• [Task description]: Count the lines of the data below that contain the string "pixels", treating uppercase and lowercase as different, and give only the number.

• [Given entries]:
★ ★ ★ ★ ★ ★ ★
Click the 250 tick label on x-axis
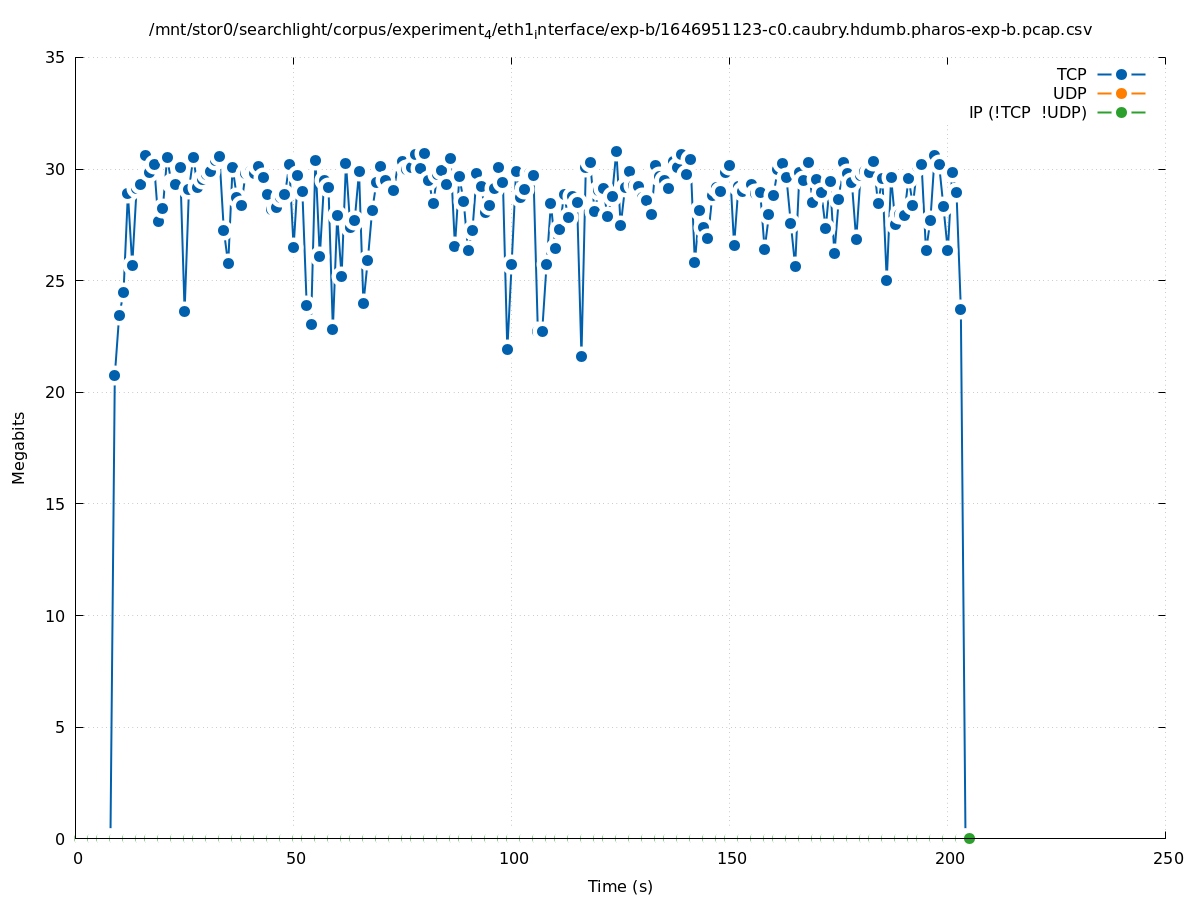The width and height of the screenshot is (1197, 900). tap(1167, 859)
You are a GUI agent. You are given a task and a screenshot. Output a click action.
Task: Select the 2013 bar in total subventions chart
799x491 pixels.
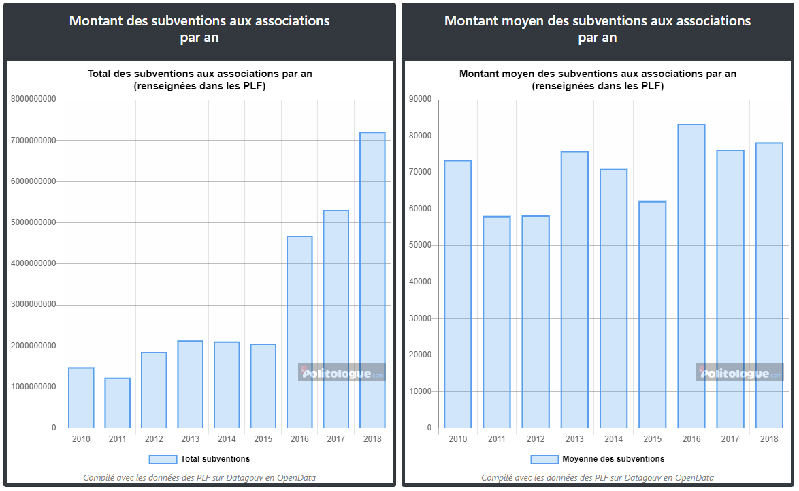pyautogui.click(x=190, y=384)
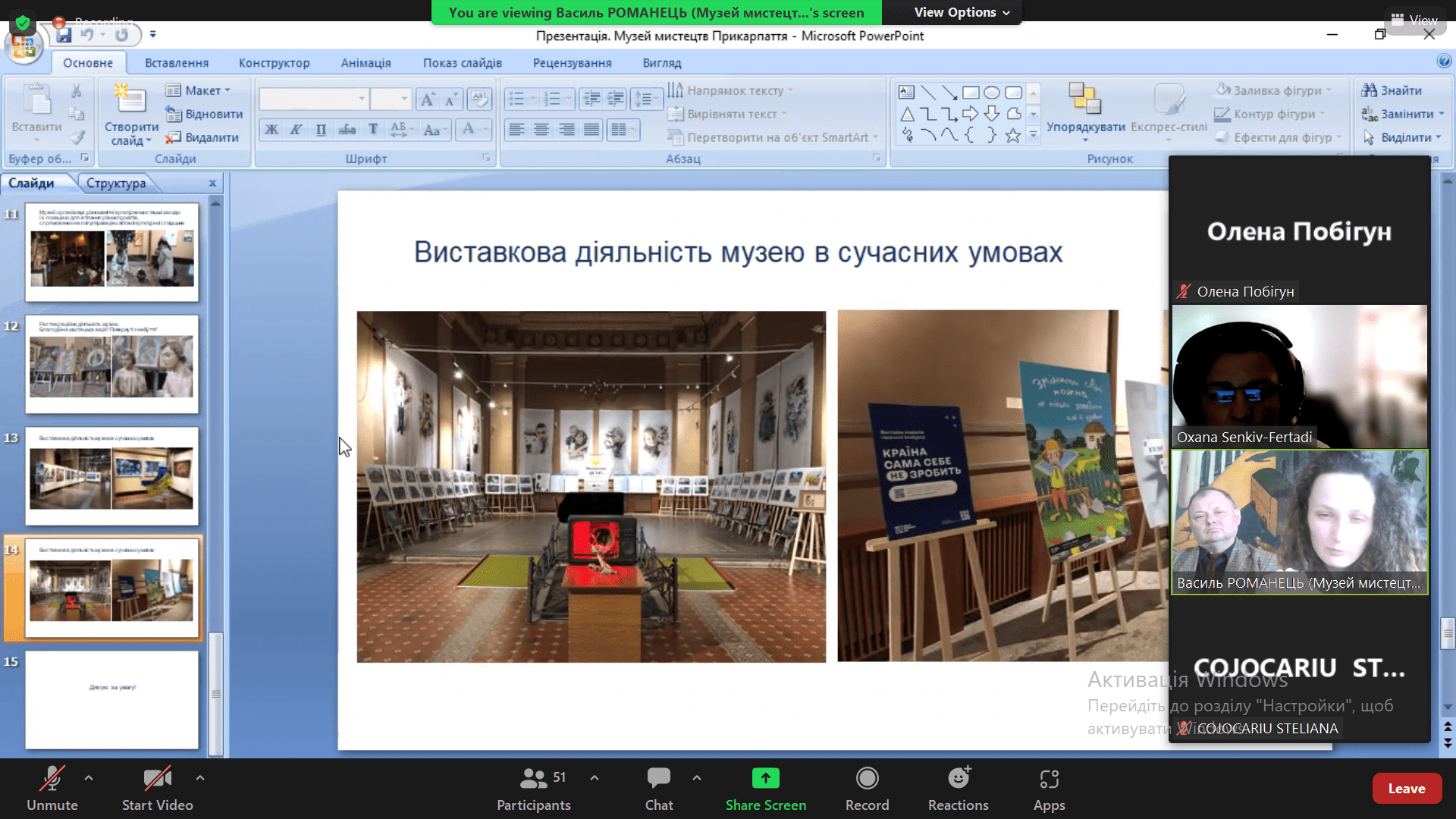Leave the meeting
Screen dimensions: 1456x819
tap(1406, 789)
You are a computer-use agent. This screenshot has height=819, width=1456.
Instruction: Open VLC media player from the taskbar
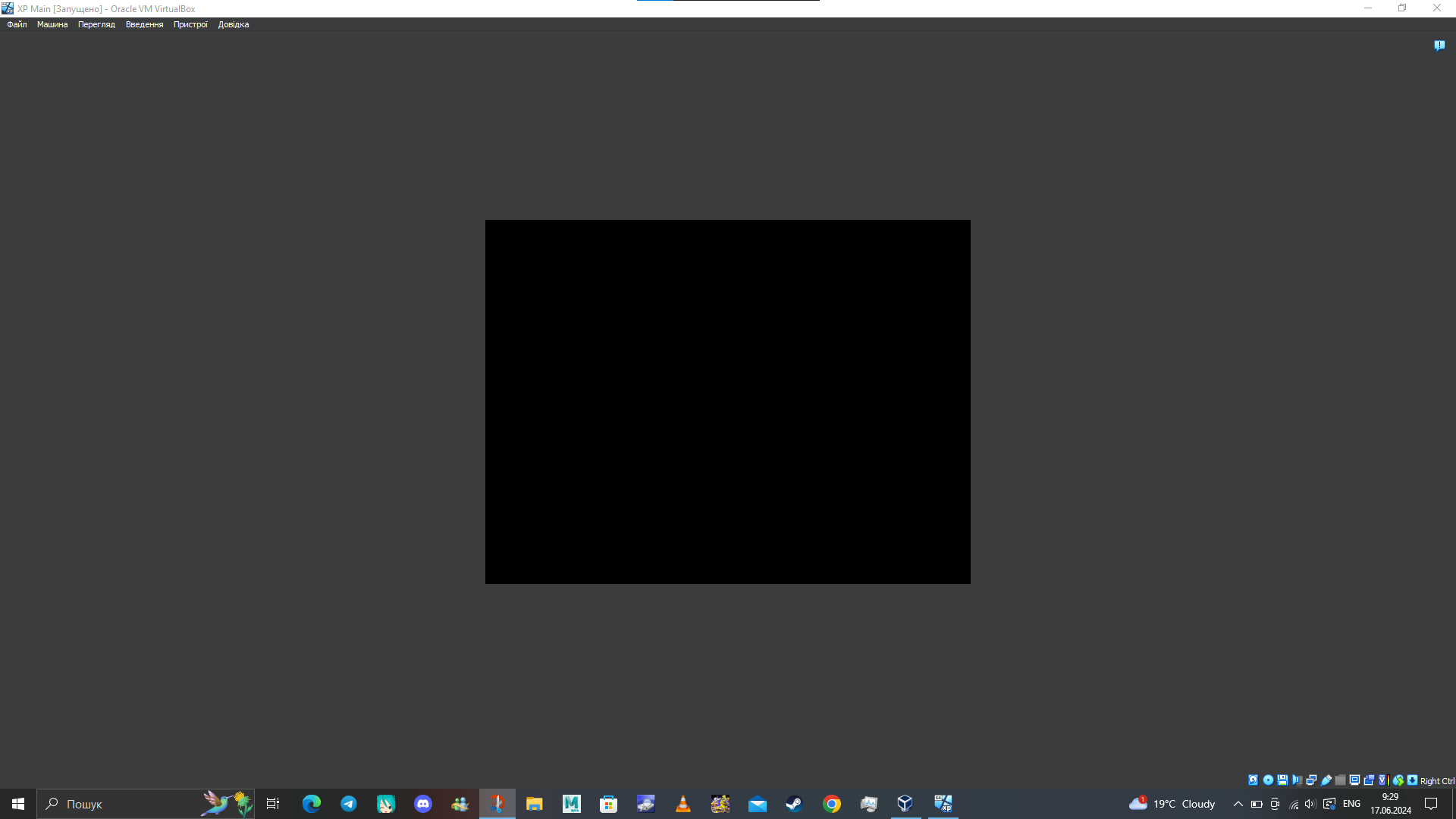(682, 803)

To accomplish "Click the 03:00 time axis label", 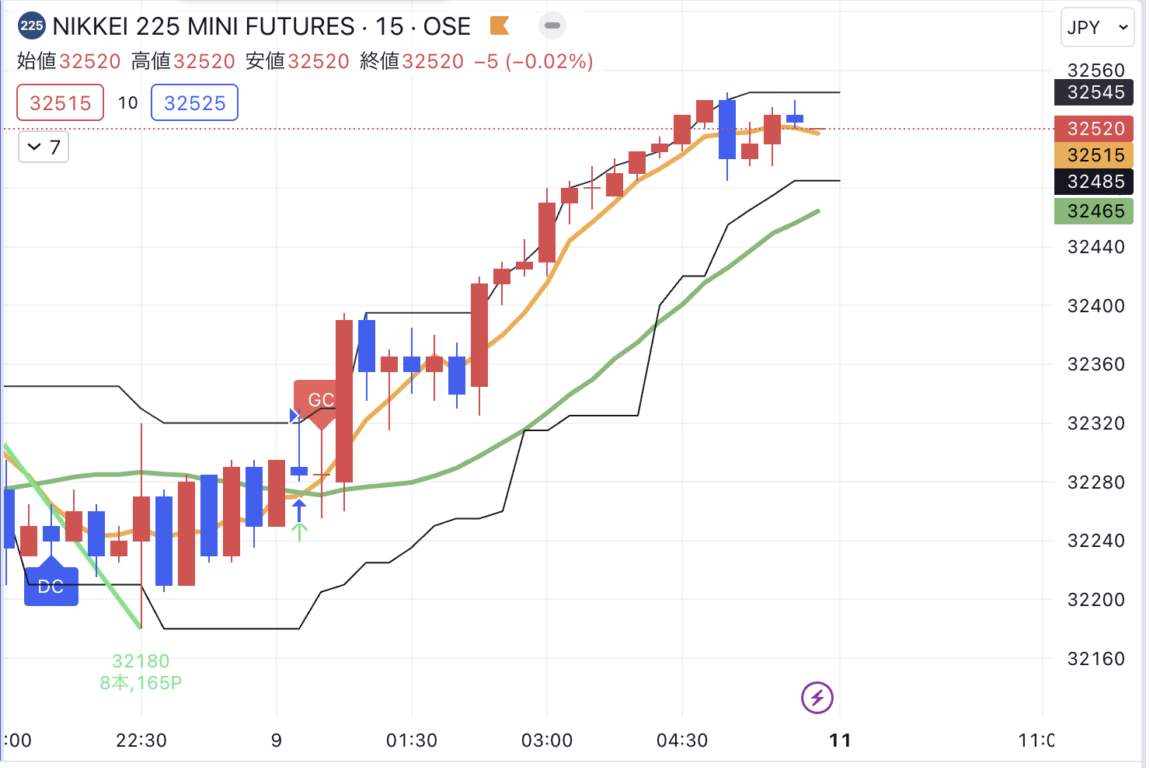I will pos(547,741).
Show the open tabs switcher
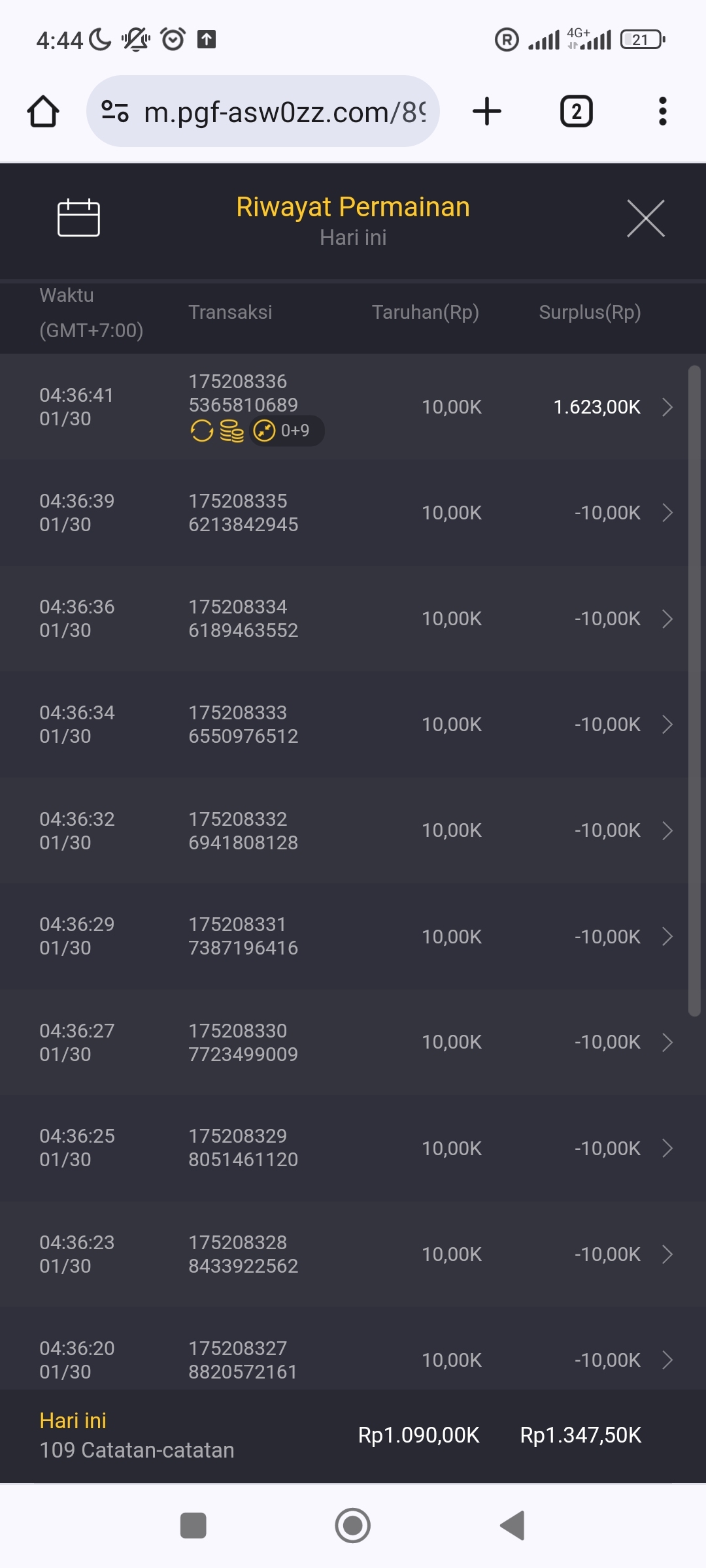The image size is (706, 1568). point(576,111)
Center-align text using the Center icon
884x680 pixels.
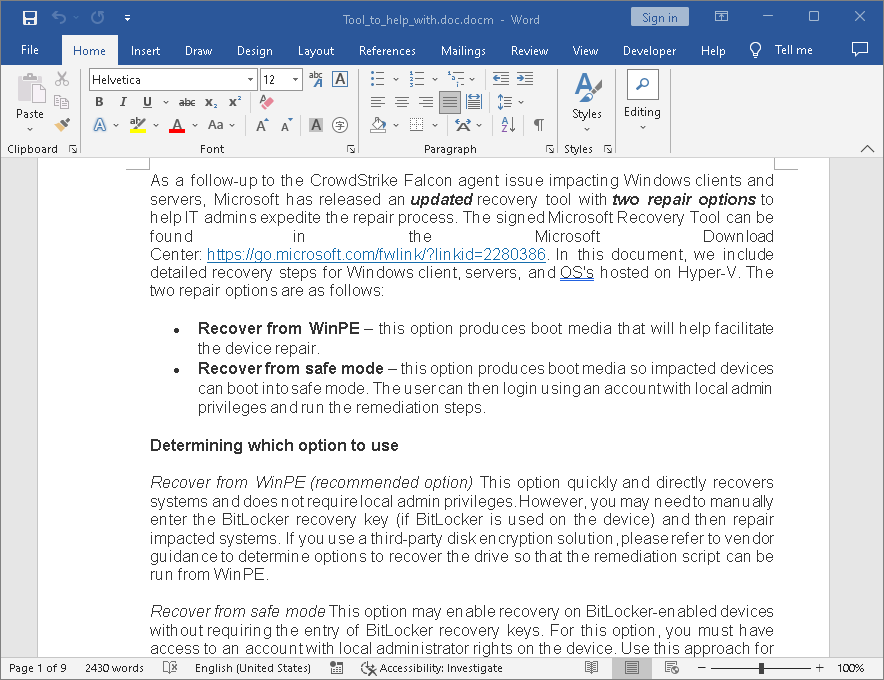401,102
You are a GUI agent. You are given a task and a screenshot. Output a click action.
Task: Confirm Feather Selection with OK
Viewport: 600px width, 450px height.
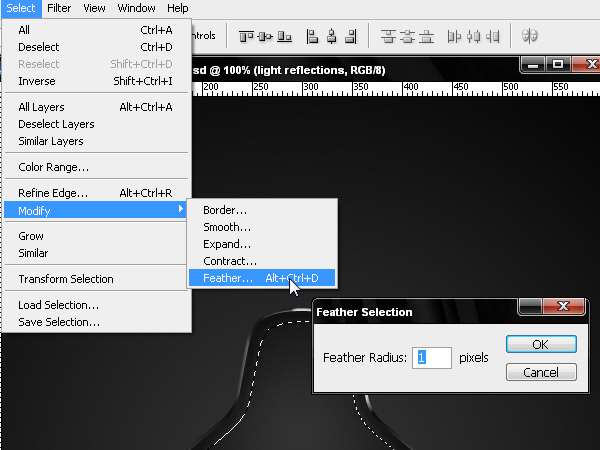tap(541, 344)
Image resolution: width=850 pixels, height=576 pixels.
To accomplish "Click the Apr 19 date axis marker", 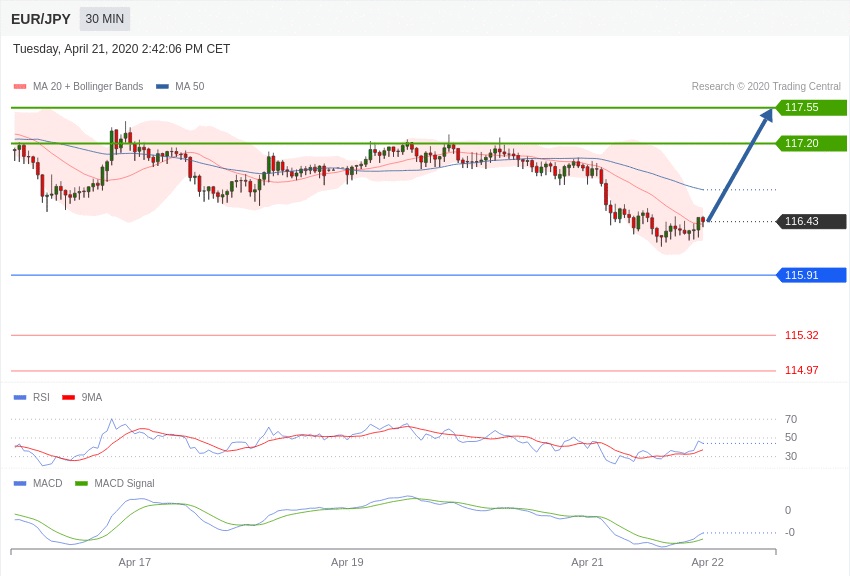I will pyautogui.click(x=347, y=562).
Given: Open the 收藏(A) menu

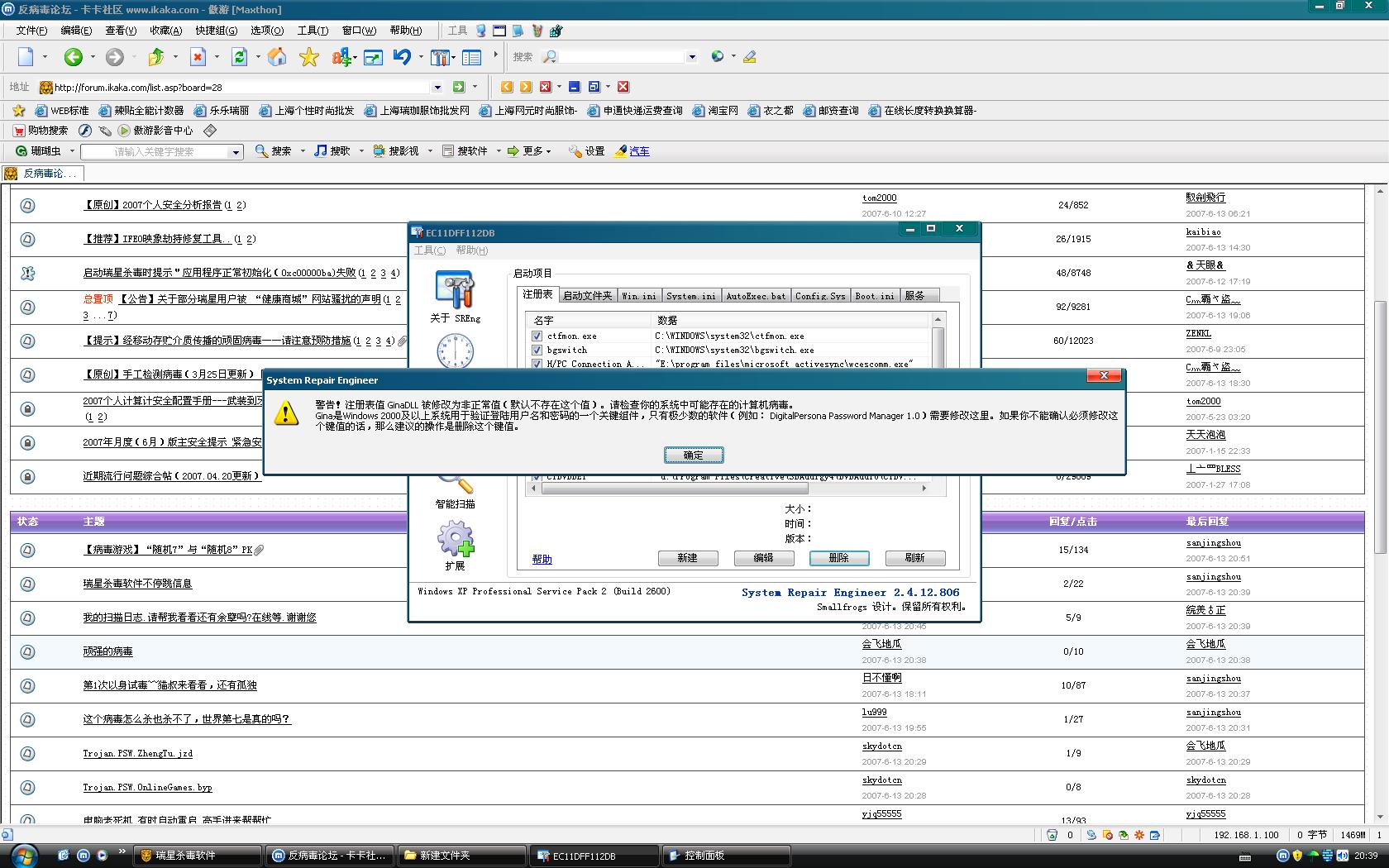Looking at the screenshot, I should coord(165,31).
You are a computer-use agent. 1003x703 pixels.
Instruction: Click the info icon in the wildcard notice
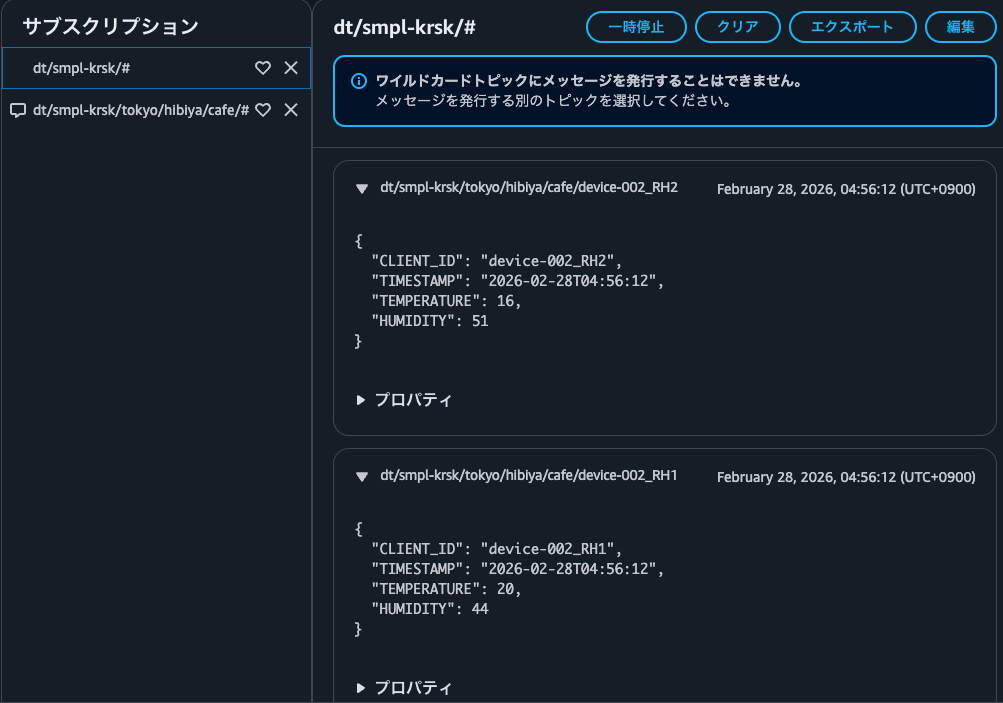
★ ★ ★ ★ ★ ★ ★
• [Answer to the exercise]: 4